Anche le scelte tipografiche rispondono a un preciso criterio di rigore: l’uso esclusivo di due famiglie di carattere (Gotham e Bodoni 72 Book) e delle loro declinazioni permette di strutturare le informazioni con chiarezza, garantendo armonia, leggibilità e ritmo visivo all’intera comunicazione.
L’opera rispetta pienamente la normativa sulla tutela del marchio e le licenze d’uso, configurandosi come un impianto visivo originale e tutelato nell’insieme di forme, cromie, naming e payoff»
Al di là degli aspetti grafici, l’Amministrazione intende chiarire la visione di fondo di questo percorso, rispondendo anche alle perplessità sollevate da alcuni concittadini. Campobasso non si candida per esibirsi come una “città modello” o una vetrina perfetta, ma per l’esatto contrario: la candidatura nasce come uno strumento strategico per accendere i riflettori sulle criticità strutturali del territorio e portarle al centro del dibattito nazionale. Sebbene molte di queste problematiche esulino dalle dirette competenze comunali, l’Amministrazione intende farsi portavoce attiva presso i livelli di governo superiori, sfruttando questa occasione per stimolare interventi risolutivi.
Partecipare significa acquisire una maggiore forza contrattuale e politica per attrarre risorse, investimenti e attenzione da parte delle istituzioni superiori, con l’obiettivo concreto di offrire ai cittadini una città migliore a evento concluso.
Questo percorso nasce da uno sforzo corale straordinario: in un mese e mezzo sono stati coinvolti oltre quaranta operatori culturali locali con progetti concreti inseriti nel dossier, in sinergia con l’Università degli Studi del Molise, la Fondazione Molise Cultura, la Regione, le Province di Campobasso e Isernia, gli enti locali limitrofi, la Direzione Regionale Musei Molise con il Parco Archeologico di Sepino, la Confederazione Italiani nel Mondo, il Conservatorio Lorenzo Perosi, la Camera di Commercio del Molise, il Corecom Molise, il GAL Molise, l’Ordine dei Giornalisti del Molise ecc.
Tra i componenti del Comitato tecnico‑scientifico figurano personalità di comprovata esperienza, professionisti che rappresentano ambiti diversi e complementari della vita culturale, accademica, economica e sociale del territorio. Ne fanno parte Domenico Iannaccone (giornalista), Pasquale Gravina (dirigente sportivo e campione di pallavolo), Rossana Varrone (Presidente Uni3), Nella Rescigno (progettista culturale), Norberto Lombardi (storico), Rossella Ferro (imprenditrice), Giuseppe Peter Vanoli (Rettore Unimol), le docenti Letizia Bindi e Luisa Corazza, Antonella Presutti (Presidente Fondazione Molise Cultura), Alessandro Coloccia (European Affairs Senior Specialist – Cassa Depositi e Prestiti), Augusto Massa (politico) e Adalberto Cufari (giornalista).
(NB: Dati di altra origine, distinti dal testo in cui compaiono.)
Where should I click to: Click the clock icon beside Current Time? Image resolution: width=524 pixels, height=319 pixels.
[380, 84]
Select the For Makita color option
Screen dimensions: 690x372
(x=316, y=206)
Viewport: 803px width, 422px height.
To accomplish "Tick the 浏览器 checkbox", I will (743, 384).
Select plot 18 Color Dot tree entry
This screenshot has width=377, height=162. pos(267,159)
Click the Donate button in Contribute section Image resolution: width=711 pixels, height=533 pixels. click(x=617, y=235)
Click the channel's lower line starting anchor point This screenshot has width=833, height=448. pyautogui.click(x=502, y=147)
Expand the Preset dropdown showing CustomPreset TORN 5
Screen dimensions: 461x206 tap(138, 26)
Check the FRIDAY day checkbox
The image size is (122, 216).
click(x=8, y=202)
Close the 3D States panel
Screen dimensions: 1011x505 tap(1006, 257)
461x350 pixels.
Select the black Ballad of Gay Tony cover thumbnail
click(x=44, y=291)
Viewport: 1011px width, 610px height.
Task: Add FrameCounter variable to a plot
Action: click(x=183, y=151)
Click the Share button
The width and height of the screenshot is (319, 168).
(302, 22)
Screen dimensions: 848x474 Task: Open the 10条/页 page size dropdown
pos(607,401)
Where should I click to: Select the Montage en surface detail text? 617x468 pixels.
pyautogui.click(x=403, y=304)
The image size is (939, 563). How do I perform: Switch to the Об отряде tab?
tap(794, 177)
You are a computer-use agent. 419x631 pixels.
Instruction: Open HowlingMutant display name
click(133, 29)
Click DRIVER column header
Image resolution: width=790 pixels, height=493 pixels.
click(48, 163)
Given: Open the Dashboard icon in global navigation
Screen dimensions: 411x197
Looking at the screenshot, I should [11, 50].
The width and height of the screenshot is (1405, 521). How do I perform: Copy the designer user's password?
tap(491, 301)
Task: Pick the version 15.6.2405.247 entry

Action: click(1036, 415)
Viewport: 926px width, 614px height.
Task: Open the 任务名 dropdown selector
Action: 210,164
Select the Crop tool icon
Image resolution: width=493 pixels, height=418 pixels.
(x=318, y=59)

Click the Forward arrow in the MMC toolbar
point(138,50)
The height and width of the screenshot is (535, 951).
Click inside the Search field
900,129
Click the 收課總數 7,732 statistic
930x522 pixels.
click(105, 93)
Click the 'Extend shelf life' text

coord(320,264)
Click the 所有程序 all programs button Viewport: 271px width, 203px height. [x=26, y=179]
Un gruppo eterogeneo e altamente qualificato, capace di offrire visioni complementari e di garantire solidità metodologica, credibilità istituzionale e un approccio strategico alla mission.
La candidatura a Capitale della Cultura non è un punto d’arrivo, ma un’opportunità di riscatto e di beneficio collettivo per l’economia, il commercio e la vita sociale locale.
Trattandosi di un cantiere aperto e inclusivo, l’Amministrazione invita l’intera comunità a cogliere questo momento per unire le forze e costruire insieme il futuro della nostra città.